### PASSAGE GIVEN
○ ○ ○ ○ ○ ○ ○
Here is the current version if you are interested.  Includes new EXE and Lua.  Fixes On/Off and adds 5 different groups of presets.  Still only 14 at a time, but if you have different projects, you can switch between groups and use a different 14.  

DC


----------



## yukon92 (Oct 4, 2021)

Tpallot said:


> Question about calling a preset when click on the scene - I have that working via the HTTP commands, BUT...I don't want to switch to a scene with camera 1 and the audience sees it swing from one side of the room to the other. I had hoped I could call the scene in Studio mode, have the camera move to where it needs to go, and THEN fade the scene to be live, but calling it in studio mode does not initiate the camera moving to the preset. Is there a way to tell a scene to call a preset and THEN fade into live view?  Thanks!



I had the same issue.  what I first implemented was use SOURCE DOC plugin to display my PTZoptics camera previews in OBS.  Then I put PTZoptics plugin, and docked a view of the preset buttons below each preview (i modified the HTML code slightly to make their default buttons smaller in this view).  So the operator just click on a preset, then once the camera is moved to its correct position, click on the preview image above and it automatically goes live.  



			https://i.imgur.com/C16PIBv.png
		


Subsequently (although the above is simultaneously available) I now use PowerPoint slides to send commands to OBS to move cameras a change scenes as required through .BAT files and OBS websocket plugin.  
This code example below make obs to switch to the scene called "Cam1-LIVE"

OBSCommand.exe /server=OBSip1:4444 /password="password1" scene="Cam1-LIVE"

To make a PTZoptic camera move in OBS to a preset, you send it a 'browser' command, with the syntax that something like this 
" http://IP-ofCAMERA/cgi-bin/ptzctrl.cgi?ptzcmd&poscall&10 "
○ ○ ○ ○ ○ ○ ○
### PROBLEM DESCRIPTION
Set down the part of the OBS camera preset thread above word for word, starting at "I had the same" and ending at "OBS websocket plugin.".
○ ○ ○ ○ ○ ○ ○
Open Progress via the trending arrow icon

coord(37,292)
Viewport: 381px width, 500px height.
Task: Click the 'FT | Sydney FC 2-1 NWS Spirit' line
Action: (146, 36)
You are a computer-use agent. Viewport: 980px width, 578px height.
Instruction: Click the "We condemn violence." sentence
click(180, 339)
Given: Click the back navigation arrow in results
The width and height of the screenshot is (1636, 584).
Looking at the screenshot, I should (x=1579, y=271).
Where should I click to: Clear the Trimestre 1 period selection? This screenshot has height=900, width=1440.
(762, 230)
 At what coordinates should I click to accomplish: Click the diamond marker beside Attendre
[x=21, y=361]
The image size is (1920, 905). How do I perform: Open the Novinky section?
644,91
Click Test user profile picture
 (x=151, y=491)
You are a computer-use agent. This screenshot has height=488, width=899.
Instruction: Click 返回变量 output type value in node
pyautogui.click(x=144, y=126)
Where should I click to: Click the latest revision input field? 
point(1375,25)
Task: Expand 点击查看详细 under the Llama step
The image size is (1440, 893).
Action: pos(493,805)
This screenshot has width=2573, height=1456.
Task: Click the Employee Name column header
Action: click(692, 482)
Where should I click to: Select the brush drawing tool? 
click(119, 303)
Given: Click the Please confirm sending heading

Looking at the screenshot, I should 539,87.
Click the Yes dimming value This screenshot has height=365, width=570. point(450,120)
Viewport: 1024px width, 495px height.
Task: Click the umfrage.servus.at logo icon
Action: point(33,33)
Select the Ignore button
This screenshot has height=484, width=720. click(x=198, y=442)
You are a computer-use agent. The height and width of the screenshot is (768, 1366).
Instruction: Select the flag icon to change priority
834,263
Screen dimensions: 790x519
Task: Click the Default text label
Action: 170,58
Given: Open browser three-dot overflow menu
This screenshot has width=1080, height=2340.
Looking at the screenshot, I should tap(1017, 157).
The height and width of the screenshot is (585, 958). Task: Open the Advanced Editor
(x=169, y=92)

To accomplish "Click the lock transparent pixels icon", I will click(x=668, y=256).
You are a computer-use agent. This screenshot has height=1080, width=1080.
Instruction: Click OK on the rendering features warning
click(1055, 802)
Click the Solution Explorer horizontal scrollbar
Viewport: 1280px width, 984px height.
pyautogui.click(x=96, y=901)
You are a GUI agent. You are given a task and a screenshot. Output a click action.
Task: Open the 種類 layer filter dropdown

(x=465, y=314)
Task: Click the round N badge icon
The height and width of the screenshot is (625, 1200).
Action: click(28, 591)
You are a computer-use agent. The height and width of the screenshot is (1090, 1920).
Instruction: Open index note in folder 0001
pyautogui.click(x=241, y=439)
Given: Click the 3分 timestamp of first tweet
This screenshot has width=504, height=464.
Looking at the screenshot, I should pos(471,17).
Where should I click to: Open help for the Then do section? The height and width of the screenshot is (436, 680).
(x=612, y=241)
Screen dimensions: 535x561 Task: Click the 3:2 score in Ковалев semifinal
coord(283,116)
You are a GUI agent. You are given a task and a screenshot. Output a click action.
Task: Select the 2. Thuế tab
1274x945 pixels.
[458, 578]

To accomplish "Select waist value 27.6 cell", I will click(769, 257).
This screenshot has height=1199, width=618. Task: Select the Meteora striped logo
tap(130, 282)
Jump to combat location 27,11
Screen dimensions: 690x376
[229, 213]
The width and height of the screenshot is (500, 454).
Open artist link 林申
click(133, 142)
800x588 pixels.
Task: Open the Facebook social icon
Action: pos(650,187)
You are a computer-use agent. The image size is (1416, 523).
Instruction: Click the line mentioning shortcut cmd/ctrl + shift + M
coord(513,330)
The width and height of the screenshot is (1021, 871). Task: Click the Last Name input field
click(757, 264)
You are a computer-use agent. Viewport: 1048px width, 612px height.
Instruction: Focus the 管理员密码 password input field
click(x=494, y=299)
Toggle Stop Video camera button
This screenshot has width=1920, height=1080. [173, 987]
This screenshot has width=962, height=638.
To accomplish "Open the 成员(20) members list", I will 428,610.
○ ○ ○ ○ ○ ○ ○
### RESULT
I had the same issue.  what I first implemented was use SOURCE DOC plugin to display my PTZoptics camera previews in OBS.  Then I put PTZoptics plugin, and docked a view of the preset buttons below each preview (i modified the HTML code slightly to make their default buttons smaller in this view).  So the operator just click on a preset, then once the camera is moved to its correct position, click on the preview image above and it automatically goes live.  



			https://i.imgur.com/C16PIBv.png
		


Subsequently (although the above is simultaneously available) I now use PowerPoint slides to send commands to OBS to move cameras a change scenes as required through .BAT files and OBS websocket plugin.